Instructions to follow:
Start at the first record below and retype through the last, exactly.

Data provided:
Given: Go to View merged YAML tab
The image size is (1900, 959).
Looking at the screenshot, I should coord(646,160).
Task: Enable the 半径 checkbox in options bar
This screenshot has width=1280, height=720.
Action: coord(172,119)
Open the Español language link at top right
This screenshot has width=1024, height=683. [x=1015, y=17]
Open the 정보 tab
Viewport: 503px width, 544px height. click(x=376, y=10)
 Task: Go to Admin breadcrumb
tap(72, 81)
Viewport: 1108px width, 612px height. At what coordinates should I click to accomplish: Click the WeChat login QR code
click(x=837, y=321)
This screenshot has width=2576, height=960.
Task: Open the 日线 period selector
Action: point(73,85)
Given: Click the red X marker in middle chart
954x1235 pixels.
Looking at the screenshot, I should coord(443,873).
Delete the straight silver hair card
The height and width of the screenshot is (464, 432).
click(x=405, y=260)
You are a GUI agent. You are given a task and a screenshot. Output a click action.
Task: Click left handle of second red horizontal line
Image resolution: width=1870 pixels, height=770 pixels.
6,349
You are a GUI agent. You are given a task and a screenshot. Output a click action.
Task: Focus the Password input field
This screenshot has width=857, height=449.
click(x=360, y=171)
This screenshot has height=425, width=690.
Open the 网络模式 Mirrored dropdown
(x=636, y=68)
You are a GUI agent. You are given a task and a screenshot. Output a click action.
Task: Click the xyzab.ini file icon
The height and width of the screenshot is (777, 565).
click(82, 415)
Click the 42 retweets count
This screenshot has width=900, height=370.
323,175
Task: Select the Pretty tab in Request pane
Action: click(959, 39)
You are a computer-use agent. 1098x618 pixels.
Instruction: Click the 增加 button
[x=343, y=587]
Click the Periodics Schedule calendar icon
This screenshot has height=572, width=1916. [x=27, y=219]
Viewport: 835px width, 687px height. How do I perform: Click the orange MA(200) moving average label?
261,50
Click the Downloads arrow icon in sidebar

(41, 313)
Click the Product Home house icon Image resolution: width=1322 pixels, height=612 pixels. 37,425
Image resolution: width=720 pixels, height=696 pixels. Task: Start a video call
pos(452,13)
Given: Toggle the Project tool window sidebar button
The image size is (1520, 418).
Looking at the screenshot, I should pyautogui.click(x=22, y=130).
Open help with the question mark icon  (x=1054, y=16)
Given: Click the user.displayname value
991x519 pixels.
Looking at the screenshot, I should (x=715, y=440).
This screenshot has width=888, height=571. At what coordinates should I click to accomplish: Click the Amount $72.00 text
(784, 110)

Response for this exercise:
Given: Go to View merged YAML tab
The image size is (1900, 959).
Looking at the screenshot, I should coord(646,160).
Task: Enable the 半径 checkbox in options bar
This screenshot has width=1280, height=720.
Action: coord(172,119)
Open the Español language link at top right
This screenshot has width=1024, height=683. [x=1015, y=17]
Open the 정보 tab
Viewport: 503px width, 544px height. click(x=376, y=10)
 Task: Go to Admin breadcrumb
tap(72, 81)
Viewport: 1108px width, 612px height. At what coordinates should I click to accomplish: Click the WeChat login QR code
click(x=837, y=321)
This screenshot has width=2576, height=960.
Task: Open the 日线 period selector
Action: point(73,85)
Given: Click the red X marker in middle chart
954x1235 pixels.
Looking at the screenshot, I should coord(443,873).
Delete the straight silver hair card
The height and width of the screenshot is (464, 432).
click(x=405, y=260)
You are a GUI agent. You are given a task and a screenshot. Output a click action.
Task: Click left handle of second red horizontal line
Image resolution: width=1870 pixels, height=770 pixels.
6,349
You are a GUI agent. You are given a task and a screenshot. Output a click action.
Task: Focus the Password input field
This screenshot has width=857, height=449.
click(x=360, y=171)
This screenshot has height=425, width=690.
Open the 网络模式 Mirrored dropdown
(x=636, y=68)
You are a GUI agent. You are given a task and a screenshot. Output a click action.
Task: Click the xyzab.ini file icon
The height and width of the screenshot is (777, 565).
click(82, 415)
Click the 42 retweets count
This screenshot has width=900, height=370.
323,175
Task: Select the Pretty tab in Request pane
Action: click(959, 39)
You are a computer-use agent. 1098x618 pixels.
Instruction: Click the 增加 button
[x=343, y=587]
Click the Periodics Schedule calendar icon
This screenshot has height=572, width=1916. [x=27, y=219]
Viewport: 835px width, 687px height. How do I perform: Click the orange MA(200) moving average label?
261,50
Click the Downloads arrow icon in sidebar

(41, 313)
Click the Product Home house icon Image resolution: width=1322 pixels, height=612 pixels. 37,425
Image resolution: width=720 pixels, height=696 pixels. Task: Start a video call
pos(452,13)
Given: Toggle the Project tool window sidebar button
The image size is (1520, 418).
Looking at the screenshot, I should pyautogui.click(x=22, y=130).
Open help with the question mark icon  (x=1054, y=16)
Given: Click the user.displayname value
991x519 pixels.
Looking at the screenshot, I should (x=715, y=440).
This screenshot has width=888, height=571. At what coordinates should I click to accomplish: Click the Amount $72.00 text
(784, 110)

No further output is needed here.